I watched Evening over the weekend. It's about a mother on her death bed sharing with her daughters the tragic story of her one true love. It smacks of Fried Green Tomatoes (apparently, it is some unwritten law of fiction that charming, blue-eyed characters named Buddy have to bite it). It, like everything else, got me thinking.

Why is it that in love stories when everything works out at the end and people end up getting together, that is a romantic comedy? Apparently, happy endings come with hijinx. But, when it is a serious story, there has to be some kind of tragedy. Think about it...

Nicholas Sparks writes love stories that aren't comedic, and I refuse to watch them because of his insinuation that love is only beautiful and possible if someone dies at the end. This is true of so many other romances, though... think about it. The Way We Were, Snow Falling on Cedars, Untamed Heart-- all great love stories, but there is no happy ending. When Harry Met Sally, Pretty Woman, While You Were Sleeping, all goofy and funny and everyone lives happily ever after. The only exception I can think of is Love in the Time of Cholera, but even in that book it takes them seventy years of heart ache to get to the point where they get to be together. I find that, in and of itself, tragic.

Love is, apparently, only beautiful if it is laced with sadness. Poe postulated on this in his work. I am guilty of it myself, and when everyone has the opportunity to read Max and Menna you will truly recognize the hipocrisy in what I am saying.

Years ago, this is something I wouldn't have been able to comprehend. Now, it irritates me slightly, but I get it. Why? Because the kind of love most of us find is boring for spectators.

I think of my most favorite memories of being with him-- my blue-eyed boy from the Chinese restaurant-- and they were simple, and quiet, and so privately wonderful. Average Consumer doesn't want to pay $10 to watch two people sit on a couch watching Law and Order and laughing. But those were my favorite moments-- knowing I was coming home to someone to listen to me talk, and someone who knew when to put their arm around me and make me feel better no matter how stupid the reason that precipitated my hysteria was.

And here is another secret-- I always knew that my love story would end in tragedy. I wouldn't admit it then, because those nights on the couch with Chinese food and silly Pauly Shore movies were the happiest of my life.

But now, now I know why I am so reticent to talk about it. I don't want to be defined by this story. I want this to be a footnote in my biography, and perhaps discussing it too much will make it a chapter. Heaven help me if it makes the back cover copy.

Nonetheless, it is important, and every time my sappy side rears its ugly head and I throw some pink, frilly DVD in, I start thinking of these things.

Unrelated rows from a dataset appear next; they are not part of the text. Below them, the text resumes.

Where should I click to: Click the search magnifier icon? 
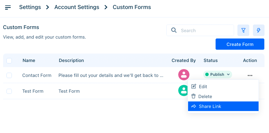(x=174, y=30)
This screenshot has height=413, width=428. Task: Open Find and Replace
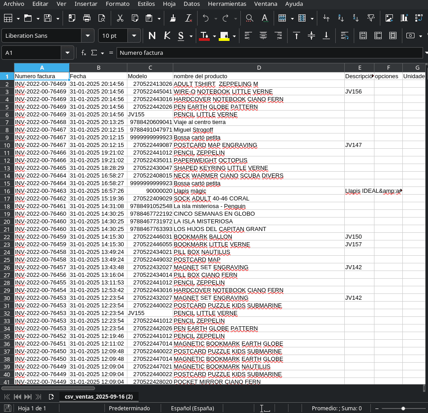(248, 18)
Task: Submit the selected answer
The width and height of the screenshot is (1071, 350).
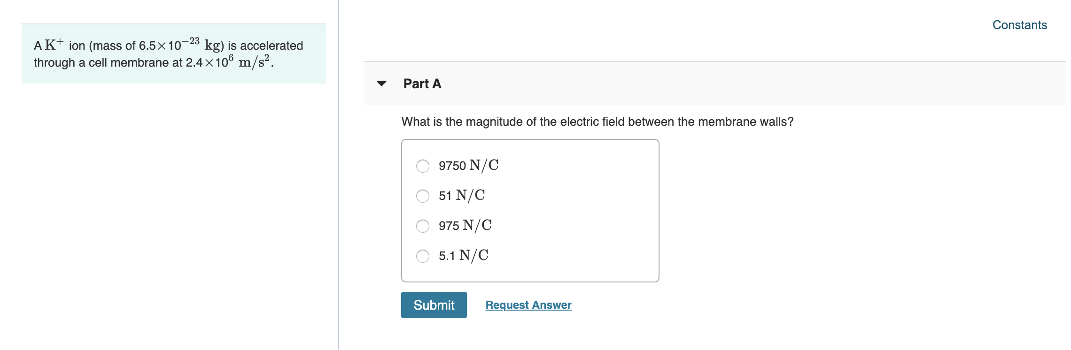Action: click(434, 304)
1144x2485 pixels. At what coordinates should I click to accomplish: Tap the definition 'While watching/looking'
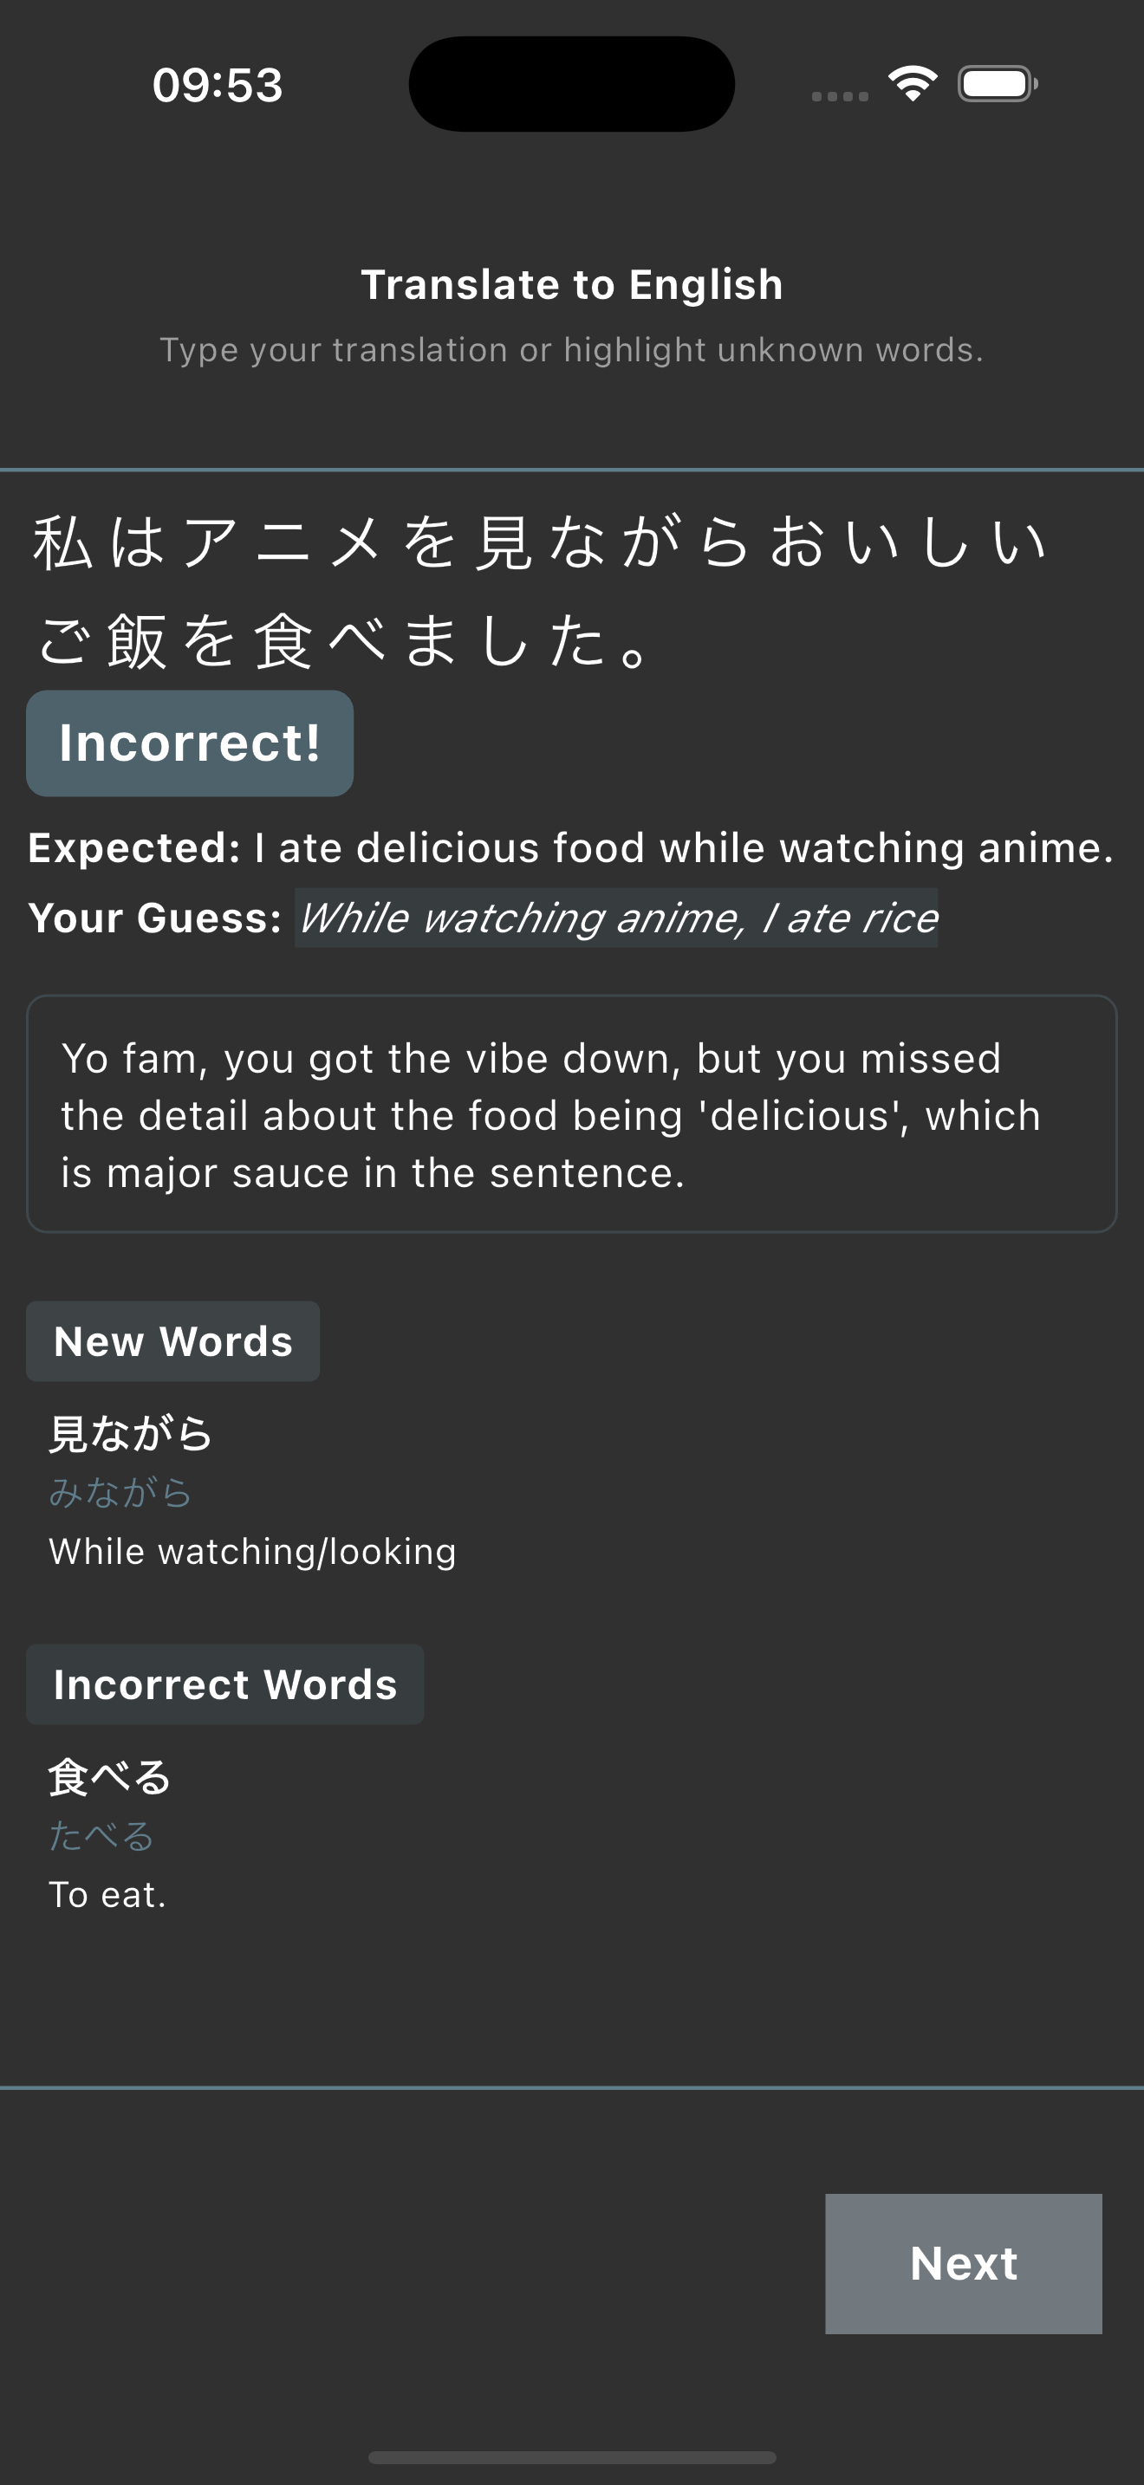[252, 1551]
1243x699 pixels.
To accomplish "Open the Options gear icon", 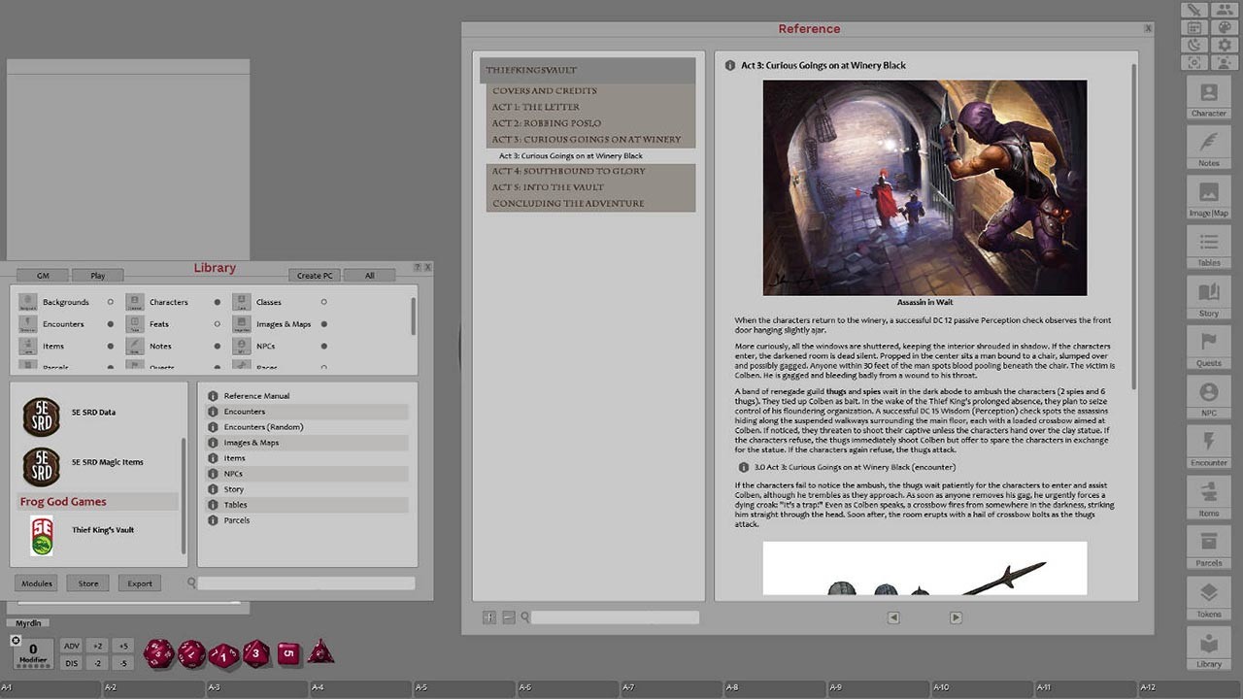I will (x=1225, y=44).
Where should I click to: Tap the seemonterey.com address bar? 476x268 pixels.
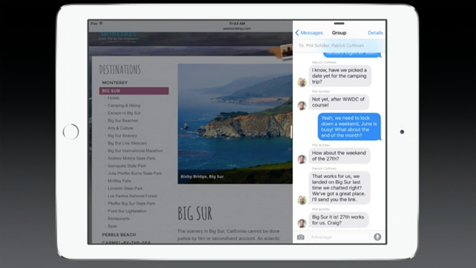[x=237, y=29]
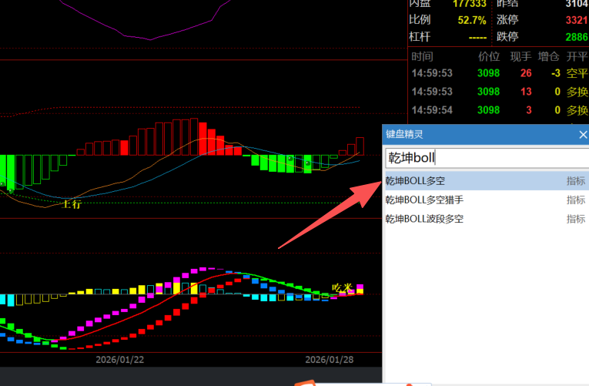Click the 价位 column header
This screenshot has height=386, width=589.
[488, 56]
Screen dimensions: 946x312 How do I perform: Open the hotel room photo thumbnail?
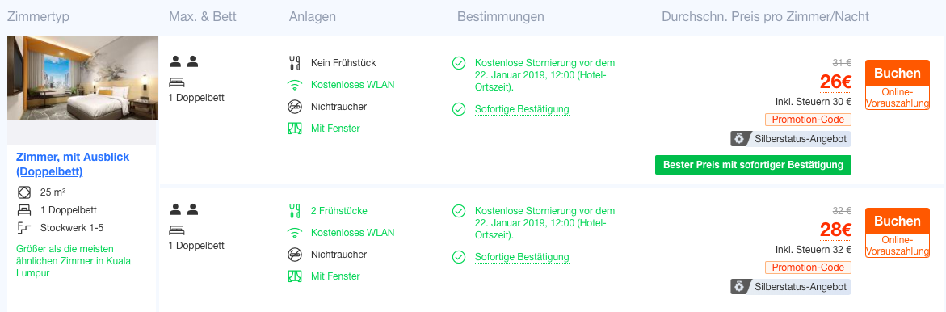click(82, 78)
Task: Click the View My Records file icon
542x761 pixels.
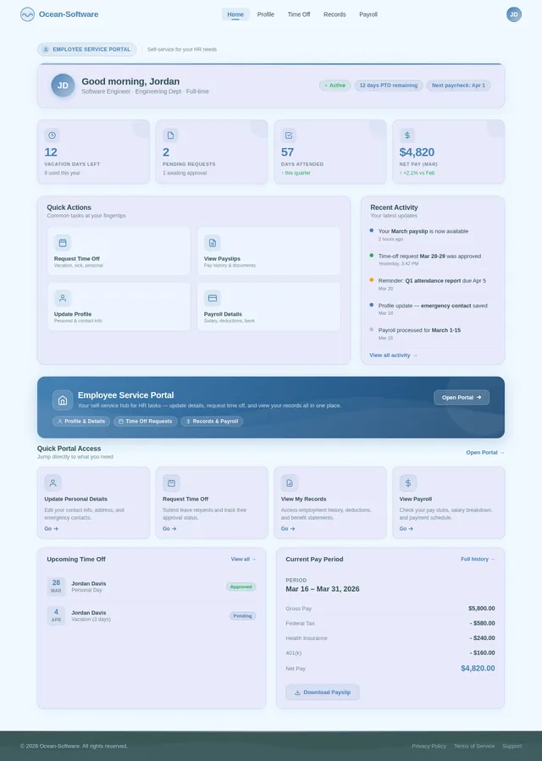Action: pos(290,483)
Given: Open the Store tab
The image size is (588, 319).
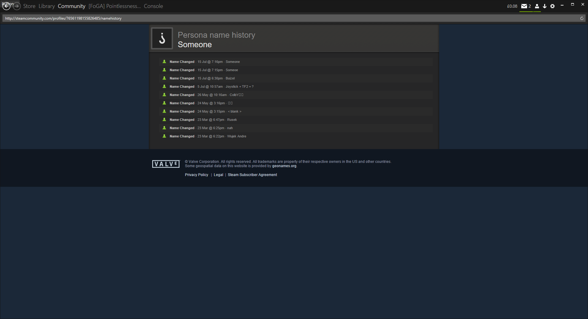Looking at the screenshot, I should (x=29, y=6).
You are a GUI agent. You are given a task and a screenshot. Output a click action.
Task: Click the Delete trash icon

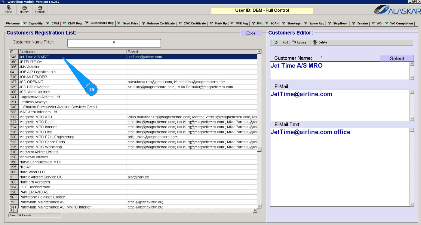pyautogui.click(x=315, y=42)
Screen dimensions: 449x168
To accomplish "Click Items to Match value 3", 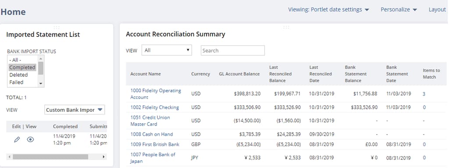I will pyautogui.click(x=424, y=94).
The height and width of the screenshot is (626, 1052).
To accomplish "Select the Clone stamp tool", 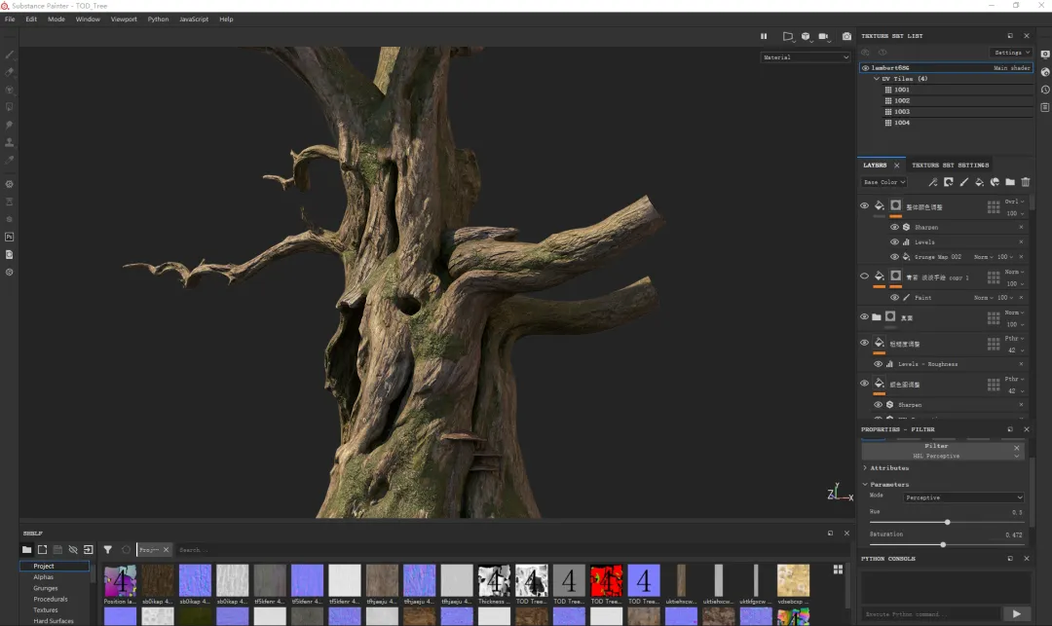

And how there are so many secrets left to tell.

1 comment:

  1. Tragedy, and to a lesser extent comedy, are used as literary love tools in literature (and film), because that's what we want. We want to suffer that loss in a way that, if it's well written, we can feel down to the very depths of who we are knowing full well that we can close the book and it will not be real. We want to feel the pain of loss without having to wake up without him (or her). The books that touch us most deeply, that stay with us, are the ones that make us feel with the most intensity. What good is a book about love if we can't feel it? Like you said, describing two people sitting on a couch watching TV, while they may be able to feel the love, I can't.

    Two things you absolutely MUST read:

    The first is Milan Kundera's 'The Unbearable Lightness of Being'. It is one of my very favourite books. No great tragedy, no great comedy. Just love and lust in real (fictional) life. A line you might find particularly pointed given this discussion (the commentary in this situation is on the composition of life): "It is wrong, then, to chide the novel for being fascinated by mysterious coincidences (like the meeting of Anna, Vronsky, the railway station, and death or the meeting of Beethoven, Tomas, Tereza, and the cognac), but it is right to chide man for being blind to such coincidences in his daily life. For he thereby deprives him life of a dimension of beauty."

    The second is the chapter entitled "This is Emo 0:01" from Chuck Klosterman's book 'Sex, Drugs and Cocoa Puffs'. It starts with the line "No woman will ever satisfy me." It's an essay on how movies like 'Say Anything' have completely fucked up an entire generation (and now their spawn) by creating a world where love is either Sparks-ian or doomed to failure and therefore we all expect some impossible ideal of what love is "supposed to be" without ever really being okay with what love actually is. I think I have a copy in my email somewhere. I'll see if I can find it for you.